While Taylor Swift is mostly known for her extremely successful singing career, fans may be less aware of her vast collection of trademark applications, mostly lyrics from her album 1989 for merchandising purposes. However, it seems that Swift attempted to take things one step further by involving her lawyers in an infamous Microsoft blunder centering on a somewhat notorious chatbot.
Tay was designed by Microsoft as an Artificial Intelligence (AI) program that users on Twitter could type messages to and receive responses from, based on data that was gathered from programmers and previous conversations. This is a relatively simple and common form of AI known as a chatbot, which can be found scattered around the internet, including social media platforms.
Microsoft decided to develop Tay for Twitter users in the United States after the success of another chatbot named Xiaoice was released in China and saw major success. Chinese users would hold conversations with Xiaoice and tell it about a variety of topics, ranging from how their day was going to problems that weighed heavily on their minds.

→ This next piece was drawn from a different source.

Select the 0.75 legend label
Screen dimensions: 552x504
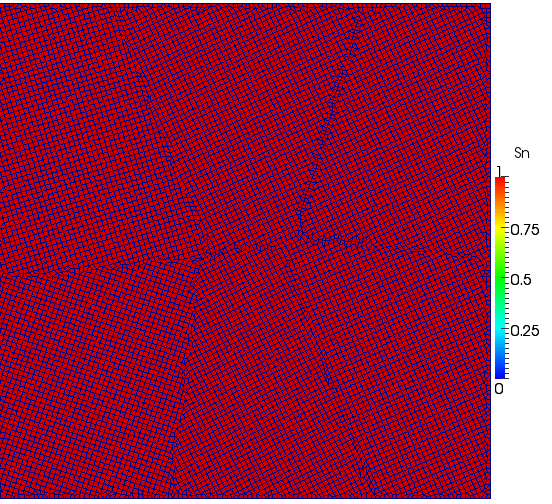pyautogui.click(x=525, y=230)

For many Chinese denizens of the internet, Xiaoice was something to talk to, something that would listen to them and provide social interaction they otherwise could not receive. While Xiaoice may have become a force for good in the field of AI, the same cannot be said of the disaster that Tay would quickly become.
On March 23, 2016, Tay was released with high hopes, an innocent outlook and an excitement to meet humans. Less than 24 hours later, Tay was denying the Holocaust, slinging racist slurs left and right, praising the actions of Adolf Hitler and saying that she hated everyone. While some of the damage can be attributed to a “repeat after me” command users could give Tay, there is no denying the AI learned from its conversations with Twitter users.
The chatbot was quickly shut down by Microsoft and its Twitter account was set to private. However, no amount of cover-up could change what had already happened, and the spirit of Tay still lives on in internet culture through memes and various other formats. A new chatbot, Zo, was released but has since been shut down.
Around the time this incident occurred, Swift became aware of the chatbot and was angered the chatbot’s name bore a resemblance to hers. Swift and her lawyers argued the chatbot’s name would cause confusion and were prepared to take legal action. However, at this moment, no lawsuit from Swift’s legal team was filed. This is most likely because of how little time Tay was active.
Meanwhile, Smith and Microsoft were disappointed in the entire incident and wish to express more caution while moving forward in the field of AI by adding more safeguards to prevent any similar issues in the future.